The platform uses a hybrid of LLM-based semantic understanding and vector similarity scoring to interpret product titles, descriptions, and attributes. It automatically determines the most accurate placement within the multi-level taxonomy and validates results through confidence scoring and rule-based checks. Batch automation, continuous learning, and Azure-native deployment allow the system to process large volumes instantly as vendors push fresh inventory.
- ▸Brute-force scraping collected product data from partner stores in inconsistent shapes.
- ▸Products frequently appeared in wrong or irrelevant categories.
- ▸New items required manual review and reassignment.
- ▸Taxonomy alignment was inconsistent across vendors.
- ▸Manual teams spent hours mapping SKUs one at a time.
- ▸Catalog updates were slow, error-prone, and impacted search and navigation.
What was built and how it fits together.
AI-powered category mapping engine
Autonomously analyses titles, descriptions, ingredients, brand names, and attributes to identify the correct taxonomy path.

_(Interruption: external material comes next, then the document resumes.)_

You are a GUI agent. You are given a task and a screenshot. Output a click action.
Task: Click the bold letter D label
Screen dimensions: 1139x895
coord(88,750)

8-level taxonomy alignment
Maps each product across all levels — from broad department to the deepest sub-category — ensuring consistent classification across the platform.
LLM + vector similarity hybrid
Combines semantic understanding with similarity scoring for precise, context-aware results.
Automated batch processing
New products are processed instantly as they arrive from vendors — eliminating delays and manual sorting.
Validation logic & confidence scoring
Built-in rules ensure high accuracy, flagging only uncertain items for human review.
Continuous learning
The engine improves accuracy over time by learning from corrections and historical patterns.
Azure-deployed architecture
All processing, classification, and scaling workloads run on Azure for reliability and seamless scalability.
The operational result, measured against the starting state.
- ▸95%+ classification accuracy across all category levels.
- ▸Hours instead of months to classify large batches of products.
- ▸Near real-time updates as new items arrive from partner stores.
- ▸Consistent taxonomy across 200,000+ SKUs.
- ▸Improved product discovery and navigation for shoppers.
- ▸Reduced operational workload for the manual catalog team.
- ▸Future-ready scalability as new vendors and categories are added.